In a subsequent step, in order to maximize the utility of both COG variables in distinguishing credible from noncredible test performance, we computed a Cognitrone Compound Score (CCS) by considering maximum value of each of the COG variables in classifying credible and noncredible performance. The CCS was derived by summing up the COG variables, each weighted with their unstandardized regression coefficients as obtained from the logistic regression model. The utility of the CCS in distinguishing credible from noncredible test performance was examined in another ROC analysis. Further, classification statistics sensitivity and specificity were presented for various cut scores of the CCS, together with their corresponding positive and negative predictive values (PPV, NPV) for a range of hypothetical base rate assumptions.

Results

Of the 265 individuals entering data analysis, 122 (46%) individuals passed, and 143 (54%) individuals failed the performance validity assessment based on the WMT. Descriptive information and cognitive test performance of individuals passing and failing performance validity assessment are presented in Table 1. As expected, the group failing the WMT differed substantially from the group passing the WMT in all variables of this test, as indicated by Cohen’s d effect sizes larger than two in five of the six WMT variables. Further, the group showing noncredible test performance indicated a slightly smaller number of years of education (small effect) and higher scores in depressive symptoms (medium effect) than the group showing credible test data; however, both groups did not differ significantly in age or gender. With regard to the Cognitrone, data analyses revealed in the group with noncredible test performance a significantly smaller number of Sum of Responses (indicating slower response speed) and a higher percentage of Incorrect Responses (indicating lower accuracy) compared to the group with credible test performance (large effect sizes). Group differences in attention performance are underlined by a substantial number of individuals failing the WMT who scored below average (PR ≤ 8) in Sum of Responses (49.8%) and Incorrect Responses (38.1%) of the Cognitrone, compared to individuals passing the WMT of which only up to a quarter scored below average, i.e., 26.2% on Sum of Responses and 11.5% on Incorrect Responses. Additional exploratory analysis was performed by classifying test performance as credible (WMT-pass) only if all three WMT validity indices were above 90%. Descriptive statistics of this stricter WMT-pass criterion are presented in Table S1 of the supplementary file. One can see largely similar results than shown in the analysis with conventional WMT performance categorization, with the exception of a smaller proportion of individuals passing the WMT who scored in the below average range of the COG-Sum (20.0% vs. 26.2%) (Table 2).

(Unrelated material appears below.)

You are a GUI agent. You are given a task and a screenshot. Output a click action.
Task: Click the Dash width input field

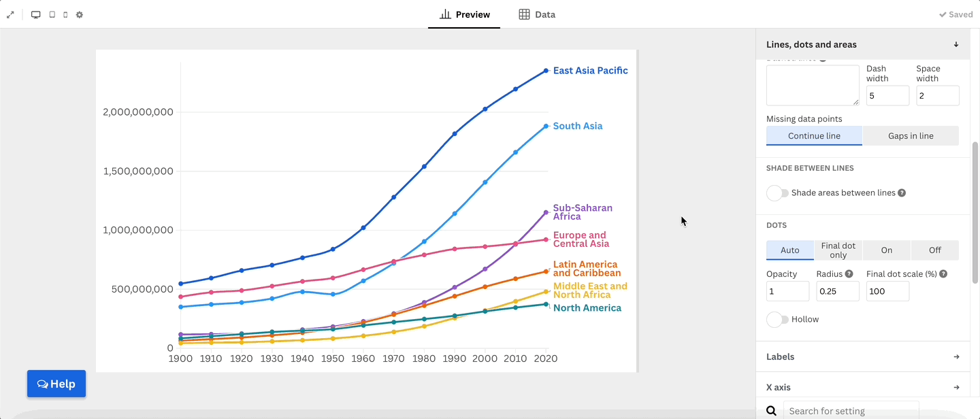tap(887, 96)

Table 2 Spearman correlation coefficients (r, p) between BDI-II and Cognitrone scores

Regarding the utility of the Cognitrone in distinguishing credible from noncredible test performance, ROC analyses indicated significant predictive power for either variable, i.e., Sum of Responses, AUC = 0.791, SE = 0.028, p < 0.001, 95% CI = 0.736–0.845, and Incorrect Responses, AUC = 0.795, SE = 0.027, p < 0.001, 95% CI 0.741–0.848. Classification accuracies in terms of sensitivity, specificity, positive predictive value (PPV), and negative predictive value (NPV) are presented in Table 3. In order to capture possible incremental value when considering both variables in one model, we performed a logistic regression analysis with forward inclusion of predictor variables. This model considered first the speeded response frequency (i.e., Sum of Responses) and showed significant incremental predictive value when the accuracy index (i.e., Incorrect Responses) of the Cognitrone was entered to the model, Χ2 (2) = 135.057, p < 0.001, with Cox & Snell R2 increasing from 23.0 to 39.9% in the second step. Both variables contributed significantly to the model, with Sum of Responses, B = 0.009, SE = 0.002, Χ2 (1) = 37.215, p < 0.001, and Incorrect Responses, B =  − 0.286, SE = 0.051, Χ2 (1) = 37.175, p < 0.001. Correlation analyses between both attention scores further justified the relevance to include both in our prediction models. Whereas we observed a small effect on the total sample, r = 0.275, p < 0.001, only negligible effects were demonstrated for the WMT-pass group, r = 0.092, p = 0.311, and the WMT-fail group, r = 0.166, p = 0.048.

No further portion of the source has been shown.